On a recent evening, the two met at a diner in SoHo for a strategy session. Mr. Sooknanan wore a starched white dress shirt and sat in front of a laptop and a half-eaten salad; Ms. Rajkumar wore a red dress, as always. The rapport between them was close, intimate.
“In a way, this has been its own therapy,” Mr. Sooknanan told her, in part because the work gives him less time to think about the voices in his head. “It can be very stressful, but I can’t wait to see you win.”
For Mr. Sooknanan, the voices and manic episodes have not gone away, and have not responded to medication, said his psychiatrist, Jeanie Tse, who is also the senior medical director at Fountain House.
But now, Mr. Sooknanan said, he has a community around him, people he can lean on when he feels an episode coming on. If he’s absent for too long from Fountain House, there are people who will check on him; if he’s behaving erratically, they will support him. It is the mental health care he never had before, when he only ricocheted from hospital to hospital, crisis to expensive crisis.
He is now lobbying for funding to make clubhouses like Fountain House a common leg of the mental health care system, arguing that they save money and provide care that hospitals don’t. He would like to expand the model even further, to create whole blocks or neighborhoods run for and by people with mental illness, redirecting money that now goes to hospitals or day treatment programs.
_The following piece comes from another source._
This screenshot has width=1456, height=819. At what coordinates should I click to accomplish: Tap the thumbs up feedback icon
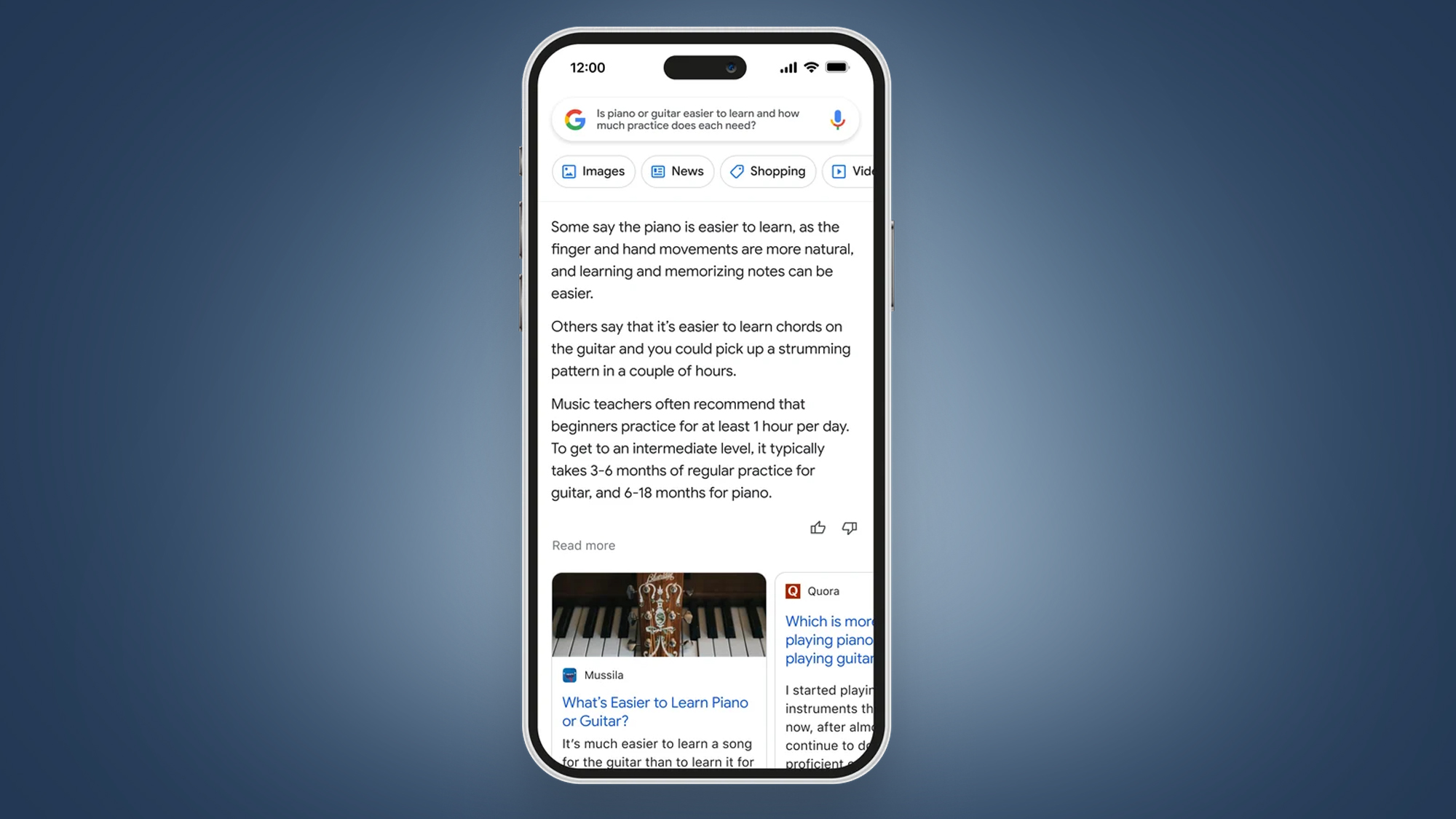pyautogui.click(x=818, y=528)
“Every major city has a Chinatown,” he said. “Why couldn’t we have a mental health town? It could just look like any other neighborhood. The difference is that it’s accepting. And that Walgreens that you could walk into, or that local pharmacy or local grocery store — it’s now being run by people with serious mental illness.”
In the meantime, the clubhouse has helped him see his mental illness as a part of his life, not an impediment to it. It was a simple lesson that cut against so many preconceptions about mental illness.
“I started accepting that I was going to have manic episodes, psychotic episodes. And I’m going to feel down, I am going to hear voices.
“And that’s OK,” he said. “I will still be able to live life. I’ll still be able to achieve whatever goals I set out to achieve.”
John Leland is a reporter covering life in New York City for The Times.